Source: https://medium.com/@ronantech/cache-augmented-generation-cag-in-llms-a-step-by-step-tutorial-6ac35d415eec

Source: https://colab.research.google.com/drive/1-0eKIu6cGAZ47ROKQaF6EU-mHtvJBILV?usp=sharing

Source: https://arxiv.org/pdf/2412.15605v1

In [9]:
from IPython.display import Markdown
import torch, transformers
from transformers import AutoTokenizer, AutoModelForCausalLM
from transformers.cache_utils import DynamicCache
import os

In [11]:
print(f"torch version: {torch.__version__}")
print(f"transformers version: {transformers.__version__}")

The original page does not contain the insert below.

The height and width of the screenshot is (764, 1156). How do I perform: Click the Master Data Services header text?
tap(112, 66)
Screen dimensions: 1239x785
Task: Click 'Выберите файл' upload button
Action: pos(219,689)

torch version: 2.5.1+cu121
transformers version: 4.47.1


In [2]:
def generate(model, input_ids: torch.Tensor, past_key_values, max_new_tokens: int = 512) -> torch.Tensor:
    device = model.model.embed_tokens.weight.device
    origin_len = input_ids.shape[-1]
    input_ids = input_ids.to(device)
    output_ids = input_ids.clone()
    next_token = input_ids

    with torch.no_grad():
        for _ in range(max_new_tokens):
            out = model(
                input_ids=next_token,
                past_key_values=past_key_values,
                use_cache=True
            )
            logits = out.logits[:, -1, :]
            token = torch.argmax(logits, dim=-1, keepdim=True)
            output_ids = torch.cat([output_ids, token], dim=-1)
            past_key_values = out.past_key_values
            next_token = token.to(device)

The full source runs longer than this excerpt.